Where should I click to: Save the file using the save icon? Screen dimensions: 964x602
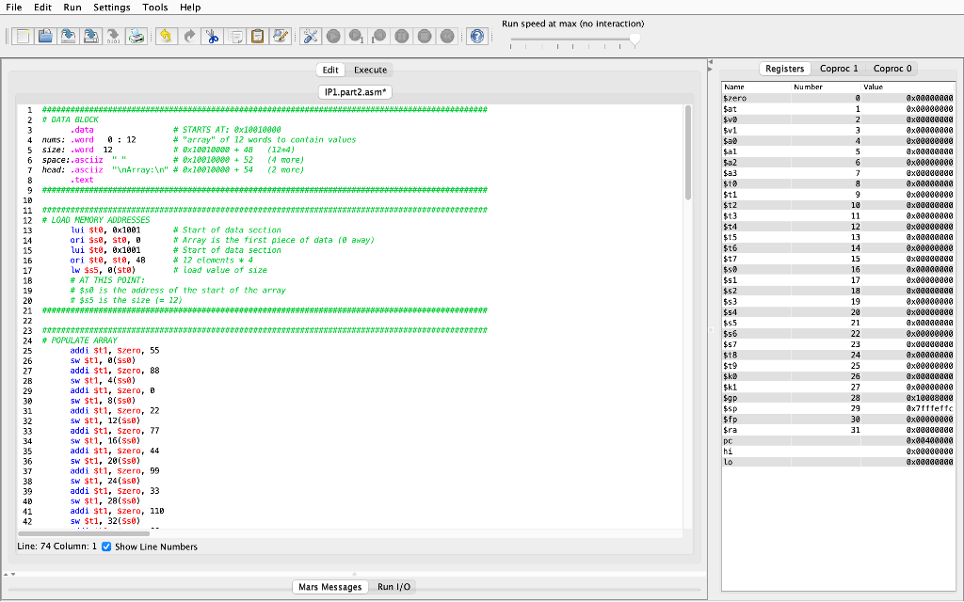click(69, 36)
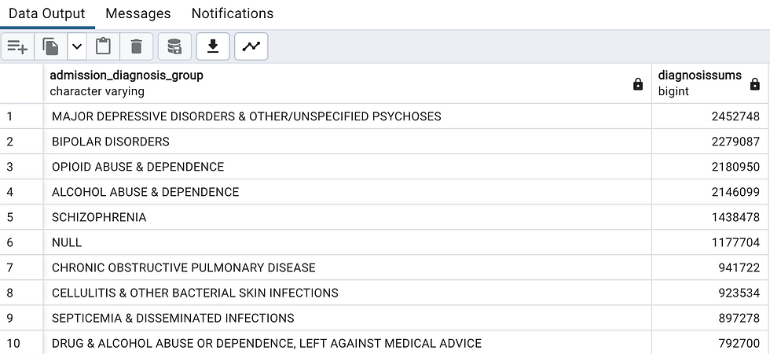The image size is (770, 354).
Task: Select row number 10 header
Action: click(22, 343)
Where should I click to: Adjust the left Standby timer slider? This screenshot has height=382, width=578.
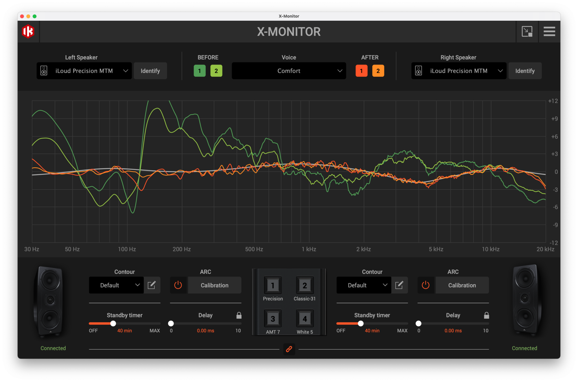113,324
------
(Problem statement)
Please quote the listing above word for word, leaving out the pictures.

(The solution)
Where should I click to: Save the file using the save icon? Screen dimensions: 964x602
click(69, 36)
The image size is (770, 354).
Task: Select row number 10 header
Action: click(22, 343)
Where should I click to: Adjust the left Standby timer slider? This screenshot has height=382, width=578.
113,324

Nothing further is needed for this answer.